** Opening ENTRIES SUPPLIED block **
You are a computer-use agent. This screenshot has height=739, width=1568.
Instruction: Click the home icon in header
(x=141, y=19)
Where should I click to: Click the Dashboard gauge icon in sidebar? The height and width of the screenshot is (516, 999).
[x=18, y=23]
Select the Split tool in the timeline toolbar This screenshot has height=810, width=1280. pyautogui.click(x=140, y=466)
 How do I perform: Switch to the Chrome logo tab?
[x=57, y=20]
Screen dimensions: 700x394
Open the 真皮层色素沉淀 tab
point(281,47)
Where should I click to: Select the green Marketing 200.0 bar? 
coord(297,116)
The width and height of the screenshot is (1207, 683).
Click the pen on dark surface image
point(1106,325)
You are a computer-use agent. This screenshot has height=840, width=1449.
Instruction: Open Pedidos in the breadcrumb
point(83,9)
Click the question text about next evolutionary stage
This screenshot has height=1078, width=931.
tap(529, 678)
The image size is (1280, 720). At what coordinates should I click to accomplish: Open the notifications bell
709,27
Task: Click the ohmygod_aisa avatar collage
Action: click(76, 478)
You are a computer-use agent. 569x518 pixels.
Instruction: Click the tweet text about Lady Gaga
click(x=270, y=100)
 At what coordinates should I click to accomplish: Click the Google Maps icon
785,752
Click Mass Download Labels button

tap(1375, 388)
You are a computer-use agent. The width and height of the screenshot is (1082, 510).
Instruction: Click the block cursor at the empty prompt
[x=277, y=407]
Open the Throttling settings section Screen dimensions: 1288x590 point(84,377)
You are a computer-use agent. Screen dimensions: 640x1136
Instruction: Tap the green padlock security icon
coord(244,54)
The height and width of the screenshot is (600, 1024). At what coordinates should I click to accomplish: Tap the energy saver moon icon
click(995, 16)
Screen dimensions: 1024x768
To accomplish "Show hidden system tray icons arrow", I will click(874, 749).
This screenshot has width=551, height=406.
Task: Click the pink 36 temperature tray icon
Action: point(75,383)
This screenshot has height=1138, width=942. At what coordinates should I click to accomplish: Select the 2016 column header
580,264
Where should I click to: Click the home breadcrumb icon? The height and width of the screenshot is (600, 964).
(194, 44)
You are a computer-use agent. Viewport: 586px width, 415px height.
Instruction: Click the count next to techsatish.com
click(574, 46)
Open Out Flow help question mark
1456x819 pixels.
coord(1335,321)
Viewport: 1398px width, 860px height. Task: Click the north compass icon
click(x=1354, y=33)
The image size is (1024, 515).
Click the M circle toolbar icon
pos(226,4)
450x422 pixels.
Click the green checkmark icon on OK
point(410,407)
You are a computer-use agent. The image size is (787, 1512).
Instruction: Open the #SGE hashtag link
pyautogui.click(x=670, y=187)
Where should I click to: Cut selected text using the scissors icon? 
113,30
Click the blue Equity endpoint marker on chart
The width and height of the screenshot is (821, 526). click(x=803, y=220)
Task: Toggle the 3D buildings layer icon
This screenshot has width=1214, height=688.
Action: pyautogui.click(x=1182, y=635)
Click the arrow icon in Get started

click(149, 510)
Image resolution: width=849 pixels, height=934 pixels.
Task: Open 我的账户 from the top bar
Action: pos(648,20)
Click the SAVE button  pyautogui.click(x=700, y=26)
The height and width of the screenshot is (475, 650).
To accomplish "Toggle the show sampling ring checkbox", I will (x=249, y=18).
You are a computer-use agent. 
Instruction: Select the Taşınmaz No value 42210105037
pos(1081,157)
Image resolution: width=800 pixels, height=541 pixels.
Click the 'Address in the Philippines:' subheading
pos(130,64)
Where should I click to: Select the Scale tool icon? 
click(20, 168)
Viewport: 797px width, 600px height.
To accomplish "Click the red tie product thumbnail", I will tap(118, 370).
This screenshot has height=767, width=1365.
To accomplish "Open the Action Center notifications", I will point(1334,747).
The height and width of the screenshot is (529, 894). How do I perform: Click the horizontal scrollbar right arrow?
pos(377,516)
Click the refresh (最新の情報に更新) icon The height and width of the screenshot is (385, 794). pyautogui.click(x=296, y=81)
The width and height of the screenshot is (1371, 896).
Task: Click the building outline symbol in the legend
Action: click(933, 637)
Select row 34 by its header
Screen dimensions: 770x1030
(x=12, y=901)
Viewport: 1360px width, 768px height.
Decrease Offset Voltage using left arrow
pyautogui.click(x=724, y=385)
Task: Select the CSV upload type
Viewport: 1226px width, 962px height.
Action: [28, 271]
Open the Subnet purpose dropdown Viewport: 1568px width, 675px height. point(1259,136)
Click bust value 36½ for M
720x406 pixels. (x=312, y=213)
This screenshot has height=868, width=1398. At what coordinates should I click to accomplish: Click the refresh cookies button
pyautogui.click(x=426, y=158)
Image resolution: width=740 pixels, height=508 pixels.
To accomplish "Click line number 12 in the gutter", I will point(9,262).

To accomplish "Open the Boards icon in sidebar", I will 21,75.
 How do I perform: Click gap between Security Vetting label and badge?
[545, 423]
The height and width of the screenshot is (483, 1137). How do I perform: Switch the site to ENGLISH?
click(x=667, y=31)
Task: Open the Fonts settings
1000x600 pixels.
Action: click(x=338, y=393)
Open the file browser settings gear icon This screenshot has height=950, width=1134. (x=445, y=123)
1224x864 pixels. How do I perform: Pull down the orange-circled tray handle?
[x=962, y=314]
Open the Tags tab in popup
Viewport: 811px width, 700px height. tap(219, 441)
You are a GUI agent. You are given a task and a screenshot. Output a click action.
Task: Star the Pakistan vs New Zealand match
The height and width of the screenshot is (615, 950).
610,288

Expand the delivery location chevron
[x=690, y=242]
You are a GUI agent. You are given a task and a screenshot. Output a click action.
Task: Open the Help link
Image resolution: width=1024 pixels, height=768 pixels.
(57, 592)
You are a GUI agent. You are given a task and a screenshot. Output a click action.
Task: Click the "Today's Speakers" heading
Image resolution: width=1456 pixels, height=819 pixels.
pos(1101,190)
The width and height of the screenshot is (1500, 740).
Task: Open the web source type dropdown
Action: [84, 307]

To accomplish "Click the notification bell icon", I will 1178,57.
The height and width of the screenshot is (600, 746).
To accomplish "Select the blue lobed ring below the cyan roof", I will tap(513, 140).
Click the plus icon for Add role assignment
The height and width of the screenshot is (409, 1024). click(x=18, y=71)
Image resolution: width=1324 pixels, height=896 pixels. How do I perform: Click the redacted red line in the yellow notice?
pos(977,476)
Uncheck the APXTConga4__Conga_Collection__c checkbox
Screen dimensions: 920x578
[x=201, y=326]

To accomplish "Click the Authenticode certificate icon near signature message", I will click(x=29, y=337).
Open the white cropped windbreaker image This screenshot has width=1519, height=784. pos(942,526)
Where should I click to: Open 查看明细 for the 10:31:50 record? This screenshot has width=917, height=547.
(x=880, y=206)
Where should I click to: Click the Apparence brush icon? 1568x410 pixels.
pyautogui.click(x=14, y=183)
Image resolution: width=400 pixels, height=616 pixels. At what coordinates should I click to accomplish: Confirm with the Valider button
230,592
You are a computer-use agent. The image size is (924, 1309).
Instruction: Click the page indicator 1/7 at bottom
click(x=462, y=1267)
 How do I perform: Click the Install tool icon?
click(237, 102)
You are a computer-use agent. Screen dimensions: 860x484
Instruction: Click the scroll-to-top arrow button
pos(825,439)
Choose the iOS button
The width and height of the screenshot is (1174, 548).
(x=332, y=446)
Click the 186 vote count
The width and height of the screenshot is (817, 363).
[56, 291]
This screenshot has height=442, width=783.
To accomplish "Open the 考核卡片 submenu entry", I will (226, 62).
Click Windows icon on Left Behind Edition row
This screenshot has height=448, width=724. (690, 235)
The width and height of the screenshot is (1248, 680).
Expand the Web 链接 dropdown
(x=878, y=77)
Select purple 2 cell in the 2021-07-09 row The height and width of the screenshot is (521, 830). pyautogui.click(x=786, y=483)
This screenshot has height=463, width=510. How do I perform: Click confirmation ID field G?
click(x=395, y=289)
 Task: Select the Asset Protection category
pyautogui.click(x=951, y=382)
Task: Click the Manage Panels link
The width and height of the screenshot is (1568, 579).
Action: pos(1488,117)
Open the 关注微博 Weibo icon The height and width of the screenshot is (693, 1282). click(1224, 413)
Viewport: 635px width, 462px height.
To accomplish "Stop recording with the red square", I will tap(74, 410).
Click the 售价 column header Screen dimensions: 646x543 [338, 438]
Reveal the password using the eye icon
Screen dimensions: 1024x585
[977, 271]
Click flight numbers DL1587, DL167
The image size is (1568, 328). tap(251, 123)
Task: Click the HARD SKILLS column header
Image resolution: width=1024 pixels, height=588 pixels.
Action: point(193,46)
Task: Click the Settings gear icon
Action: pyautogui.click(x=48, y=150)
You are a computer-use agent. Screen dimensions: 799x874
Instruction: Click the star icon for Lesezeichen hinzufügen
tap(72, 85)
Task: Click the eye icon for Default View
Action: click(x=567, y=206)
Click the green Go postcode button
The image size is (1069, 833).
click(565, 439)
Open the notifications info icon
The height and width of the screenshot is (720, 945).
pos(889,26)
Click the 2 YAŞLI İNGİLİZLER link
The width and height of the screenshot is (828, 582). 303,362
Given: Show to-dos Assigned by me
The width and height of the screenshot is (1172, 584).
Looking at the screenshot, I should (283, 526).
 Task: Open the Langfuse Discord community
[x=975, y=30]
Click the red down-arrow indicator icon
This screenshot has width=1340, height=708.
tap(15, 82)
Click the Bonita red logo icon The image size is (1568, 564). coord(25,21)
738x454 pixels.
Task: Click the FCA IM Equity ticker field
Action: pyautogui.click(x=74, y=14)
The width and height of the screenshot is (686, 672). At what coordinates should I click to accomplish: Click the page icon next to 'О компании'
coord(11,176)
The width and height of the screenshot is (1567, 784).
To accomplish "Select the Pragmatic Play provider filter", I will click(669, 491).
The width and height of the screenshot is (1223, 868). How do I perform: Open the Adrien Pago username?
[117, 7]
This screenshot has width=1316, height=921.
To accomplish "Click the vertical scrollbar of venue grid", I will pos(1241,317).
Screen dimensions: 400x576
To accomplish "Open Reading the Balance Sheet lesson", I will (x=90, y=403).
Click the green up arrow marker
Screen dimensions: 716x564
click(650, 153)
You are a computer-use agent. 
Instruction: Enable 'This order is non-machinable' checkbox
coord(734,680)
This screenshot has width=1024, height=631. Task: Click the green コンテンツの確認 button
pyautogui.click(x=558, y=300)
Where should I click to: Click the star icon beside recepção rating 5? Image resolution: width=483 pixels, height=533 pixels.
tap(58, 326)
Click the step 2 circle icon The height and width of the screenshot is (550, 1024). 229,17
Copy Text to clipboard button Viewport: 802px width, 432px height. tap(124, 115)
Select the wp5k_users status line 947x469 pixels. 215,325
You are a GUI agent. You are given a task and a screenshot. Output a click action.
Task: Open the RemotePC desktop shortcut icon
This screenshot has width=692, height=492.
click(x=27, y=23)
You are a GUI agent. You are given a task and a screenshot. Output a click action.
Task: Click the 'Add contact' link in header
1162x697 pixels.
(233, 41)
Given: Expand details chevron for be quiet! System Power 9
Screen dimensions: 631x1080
** Closing ENTRIES SUPPLIED block **
- TASK: Could you return every line from the entries above in which the string "Toggle" occurs?

- ANSWER SECTION:
Task: Toggle the 3D buildings layer icon
To accomplish "Toggle the show sampling ring checkbox", I will (x=249, y=18).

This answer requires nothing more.